Desse modo, a Justiça do Trabalho continuará acessível sem custos.

O outro aspecto controvertido diz respeito aos honorários de sucumbência da nova lei que introduziu o artigo 791-A na CLT e parágrafos, dispondo da seguinte forma:

Ao advogado, ainda que atue em causa própria, serão devidos honorários de sucumbência, fixados entre o mínimo de 5% (cinco por cento) e o máximo de 15% (quinze por cento) sobre o valor que resultar da liquidação da sentença, do proveito econômico obtido ou, não sendo possível mensurá-lo, sobre o valor atualizado da causa.

§ 1º Os honorários são devidos também nas ações em face da Fazenda Pública e nas ações em que a parte estiver assistida ou substituída pelo Sindicato de sua categoria.

§ 3º Na hipótese de procedência parcial, o juízo arbitrará honorários de sucumbência recíproca, vedada a compensação entre os honorários.

§ 4º O beneficiário da justiça gratuita não sofrerá condenação em honorários de sucumbência, desde que não tenha obtido em juízo, ainda que em outra lide, créditos capazes de suportar a despesa.

Cuida-se de previsão que, para alguns, poderá inibir o acesso à Justiça porque a gratuidade no processo trabalhista sempre foi determinante ao estímulo na busca de reparação de direitos inadimplidos durante o contrato de trabalho.

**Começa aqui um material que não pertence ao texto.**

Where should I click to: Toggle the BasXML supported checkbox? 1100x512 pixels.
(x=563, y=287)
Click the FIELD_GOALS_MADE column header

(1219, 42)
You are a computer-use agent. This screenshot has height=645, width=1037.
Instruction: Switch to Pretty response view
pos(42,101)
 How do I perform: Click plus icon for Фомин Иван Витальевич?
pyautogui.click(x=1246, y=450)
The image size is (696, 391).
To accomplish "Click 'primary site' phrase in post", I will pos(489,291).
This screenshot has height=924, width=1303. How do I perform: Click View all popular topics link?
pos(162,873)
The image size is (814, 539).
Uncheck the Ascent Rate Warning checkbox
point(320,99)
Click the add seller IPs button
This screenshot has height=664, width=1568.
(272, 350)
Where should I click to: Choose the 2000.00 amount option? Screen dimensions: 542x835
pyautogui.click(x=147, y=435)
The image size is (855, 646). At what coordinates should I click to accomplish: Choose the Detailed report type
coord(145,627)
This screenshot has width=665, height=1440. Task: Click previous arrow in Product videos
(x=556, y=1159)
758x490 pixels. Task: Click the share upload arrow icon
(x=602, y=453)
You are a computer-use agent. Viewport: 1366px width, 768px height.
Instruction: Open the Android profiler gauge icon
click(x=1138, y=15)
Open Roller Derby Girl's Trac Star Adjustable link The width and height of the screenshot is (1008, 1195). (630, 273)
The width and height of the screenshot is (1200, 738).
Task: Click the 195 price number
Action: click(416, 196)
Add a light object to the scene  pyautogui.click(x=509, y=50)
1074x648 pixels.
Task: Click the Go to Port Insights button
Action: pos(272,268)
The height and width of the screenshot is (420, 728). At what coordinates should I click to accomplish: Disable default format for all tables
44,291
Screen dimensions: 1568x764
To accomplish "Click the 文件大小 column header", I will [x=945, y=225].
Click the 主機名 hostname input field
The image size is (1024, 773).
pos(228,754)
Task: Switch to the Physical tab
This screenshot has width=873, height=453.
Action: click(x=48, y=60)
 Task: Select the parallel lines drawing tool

Para outros, entretanto, poderá ter efeito contrário dado que as ações serão ajuizadas com mais cuidado e responsabilidade, e os pedidos, face à possibilidade de sucumbência recíproca em caso de procedência parcial da ação, serão melhor direcionados e fundamentados.

O ano de 2017 de fato plantou as transformações possíveis e, agora, cabe aos operadores do Direito, apontar o seu caminho. O que não se poderá admitir é a perda de oportunidade de construir um novo Direito do Trabalho com os ajustes necessários mas sempre com olhar para o futuro, porque o passado não pode ser utilizado como referência de proteção de justiça nas relações trabalhistas.